Terrible things are going on and I'm concerned that we are about to find out what.  Is it a DDoS at our backbones?  Are they poisoning DNS?  Who are they?  Will someone make me a sandwich?

Format a USB disk with ext3 in Red Hat style systems.

We have some Red Hat boxes that do environmental effects on some of the motion pictures we do.  These guys need to archive some of their stuff onto USB disks so they can transport them or give them to clients, etc.  The problem is that they usually come formatted with FAT32 or something, and the files can be greatly in excess of 2.0GB.  So we put ext3 on.

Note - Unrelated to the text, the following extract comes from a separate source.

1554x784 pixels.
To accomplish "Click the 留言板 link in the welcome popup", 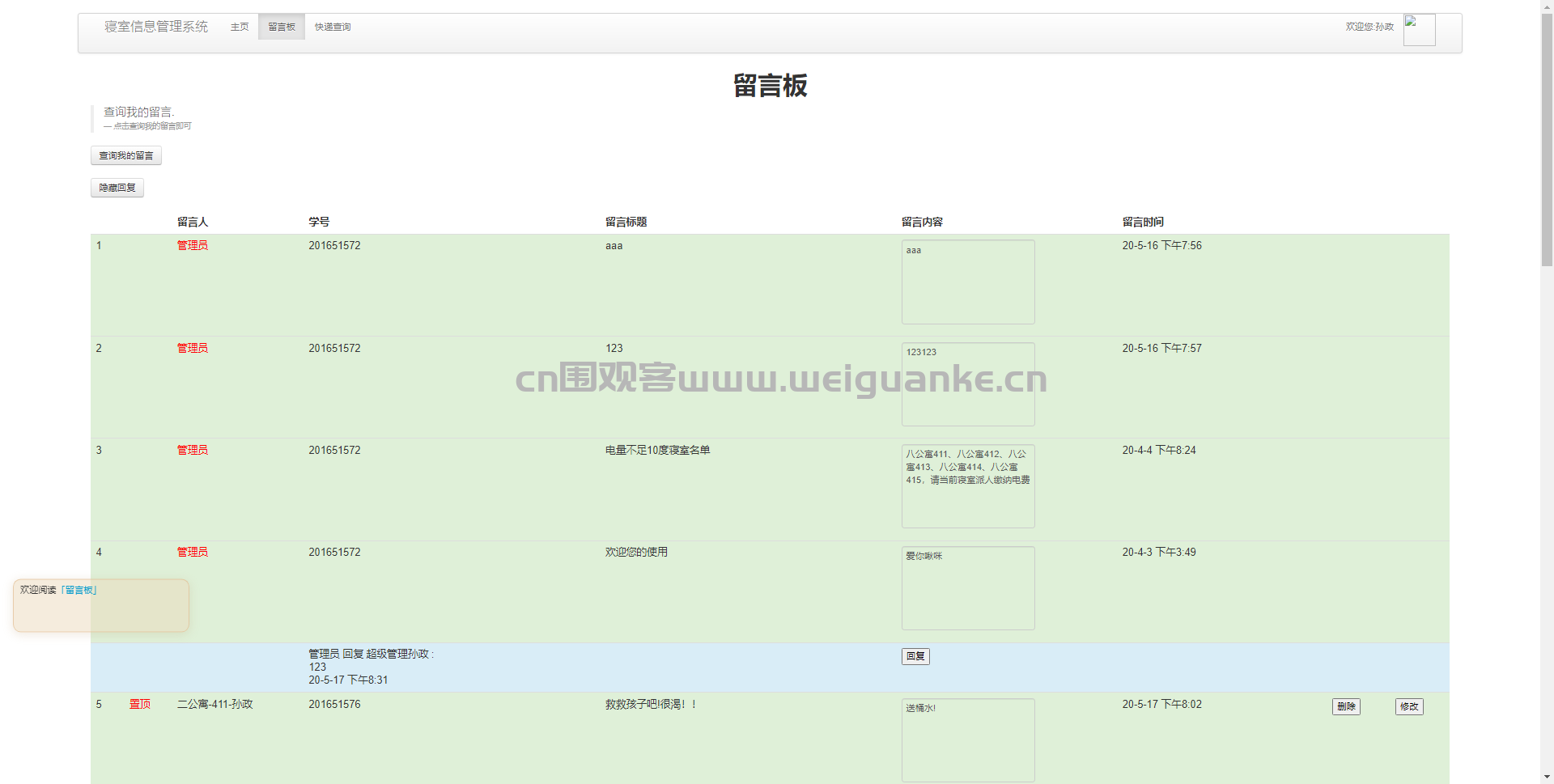I will [79, 590].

First, see if the USB disk mounted itself.  Sometimes Red Hat does this.  Use df or mount to see if it's there.
[root@discreet ]# df

Filesystem           1K-blocks      Used Available Use% Mounted on
/dev/sda3            151668928  43941540 100023016  31% /
/dev/sda1               101086     13285     82582  14% /boot
none                   3928520        16   3928504   1% /dev/shm
/dev/sdb1            721075720     70584 684376536   1% /mnt/usbdisk1

Unmount /mnt/usbdisk1.
[root@discreet ]# umount /mnt/usbdisk1
then fdisk it (must be root!)
 [root@discreet ]# /sbin/fdisk /dev/sdb

The number of cylinders for this disk is set to 91201.
There is nothing wrong with that, but this is larger than 1024,
and could in certain setups cause problems with:
1) software that runs at boot time (e.g., old versions of LILO)
2) booting and partitioning software from other OSs
   (e.g., DOS FDISK, OS/2 FDISK)

Input a p to list current partitions.
Command (m for help): p

Disk /dev/sdb: 750.1 GB, 750156374016 bytes
255 heads, 63 sectors/track, 91201 cylinders
Units = cylinders of 16065 * 512 = 8225280 bytes
   Device Boot      Start         End      Blocks   Id  System
/dev/sdb1   *           1       91201   732572001    c  W95 FAT32 (LBA)  ### FAT DOES NOT ALLOW >2GB FILES

Delete the FAT32 partition with d.
Command (m for help): d
Selected partition 1


Do another p to display the partition list after you have deleted partition 1.
Command (m for help): p       

Disk /dev/sdb: 750.1 GB, 750156374016 bytes
255 heads, 63 sectors/track, 91201 cylinders
Units = cylinders of 16065 * 512 = 8225280 bytes
Device Boot Start End Blocks Id System

We're going to hit n for new partition.
Command (m for help): n
Command action
   e   extended
   p   primary partition (1-4)
p           ###### P FOR PRIMARY PARTITION


Partition number (1-4): 1
First cylinder (1-91201, default 1):
Using default value 1       ##### PRESS ENTER FOR CYLINDER 1 TO BE START OF PARTITION
Last cylinder or +size or +sizeM or +sizeK (1-91201, default 91201):   #### JUST PRESS ENTER FOR DEFAULT PARTITION TO TAKE UP WHOLE DRIVE
Using default value 91201

Print the partition table one more time to make sure it's ext3
Command (m for help): p      

Disk /dev/sdb: 750.1 GB, 750156374016 bytes
255 heads, 63 sectors/track, 91201 cylinders
Units = cylinders of 16065 * 512 = 8225280 bytes

   Device Boot      Start         End      Blocks   Id  System
/dev/sdb1               1       91201   732572001   83  Linux  

Write and quit with wq.
Command (m for help): wq               ####### W FOR WRITE, Q FOR QUIT
The partition table has been altered!

Calling ioctl() to re-read partition table.
Syncing disks.

Make the new file system.

[root@discreet ]# /sbin/mkfs /dev/sdb1

mke2fs 1.35 (28-Feb-2004)
Filesystem label=
OS type: Linux
Block size=4096 (log=2)
Fragment size=4096 (log=2)
91586560 inodes, 183143000 blocks
9157150 blocks (5.00%) reserved for the super user
First data block=0
Maximum filesystem blocks=4294967296
5590 block groups
32768 blocks per group, 32768 fragments per group
16384 inodes per group
Superblock backups stored on blocks:
        32768, 98304, 163840, 229376, 294912, 819200, 884736, 1605632, 2654208,
        4096000, 7962624, 11239424, 20480000, 23887872, 71663616, 78675968,
        102400000
Writing inode tables: done
Writing superblocks and filesystem accounting information: done

Mount your new partition where you like and copy large files to it.